If you tolerate dairy, a small serving of 24-hour fermented yogurt (which is virtually lactose-free) can be a good snack option. Top it with a small handful of low-FODMAP berries like blueberries or strawberries for a touch of sweetness and a boost of antioxidants.

37. Cucumber and Carrot Sticks

For a refreshing and crunchy snack, you can’t go wrong with fresh, low-FODMAP vegetables. Cucumber and carrot sticks are easy to prepare, portable, and provide hydration and nutrients without triggering symptoms.

38. Seed Crackers with Nut Butter

Homemade or store-bought SIBO-friendly seed crackers can be a great vehicle for a small amount of almond or macadamia nut butter. This combination offers a good balance of healthy fats, fiber, and protein.

39. Pork Rinds

For a crunchy, savory snack that is high in protein and fat, pork rinds are a good option.
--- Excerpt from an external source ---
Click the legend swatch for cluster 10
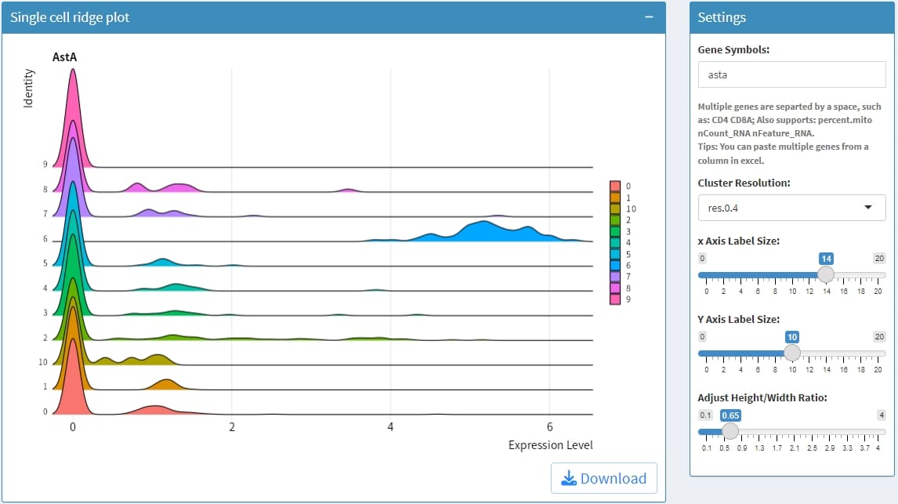The image size is (898, 504). tap(615, 209)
Look for high-quality brands that use pasture-raised pork and do not contain artificial ingredients or high-FODMAP seasonings.
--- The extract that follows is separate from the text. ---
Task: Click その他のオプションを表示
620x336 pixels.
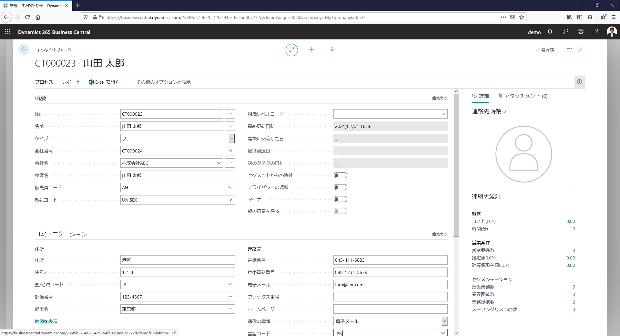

40. Homemade Gelatin Gummies

Making your own gummies with gelatin and a small amount of low-FODMAP fruit juice (like cranberry or blueberry) can be a fun and gut-friendly way to satisfy a sweet craving. Gelatin is beneficial for gut health, and you can control the ingredients to ensure they are SIBO-safe.


References

[1] Jennifer Luis, ND. “SIBO Diet Breakfast Ideas – Low FODMAP Recipes”. Dr. Jennifer Luis, https://drjenniferluis.com/sibo-diet-breakfast-ideas-low-fodmap-recipes/.

[2] SIBO Academy. “SIBO Breakfast Recipes”. SIBO Academy, https://sibo-academy.de/en/blog/beitraege_sibo/sibo-breakfast-recipes/.

[3] The Healthy Gut. “SIBO Breakfast Smoothies”. The Healthy Gut, https://thehealthygut.com/recipes/breakfast-smoothies/.

[4] The Healthy Gut. “SIBO Diet Recipes”. The Healthy Gut, https://thehealthygut.com/recipes/.

[5] SIBO Academy. “SIBO Recipes for Dinner”. SIBO Academy, https://sibo-academy.de/en/blog/beitraege_sibo/sibo-recipes-for-dinner/.

[6] Regan, Kristy, MScN. “10 SIBO Friendly Snacks”. National University of Natural Medicine, 9 May 2019, https://nunm.edu/2019/05/sibo-snacks/.


Disclaimer: This meal plan is for informational purposes only and is not a substitute for professional medical advice, diagnosis, or treatment. Always seek the advice of your physician or other qualified health provider with any questions you may have regarding a medical condition.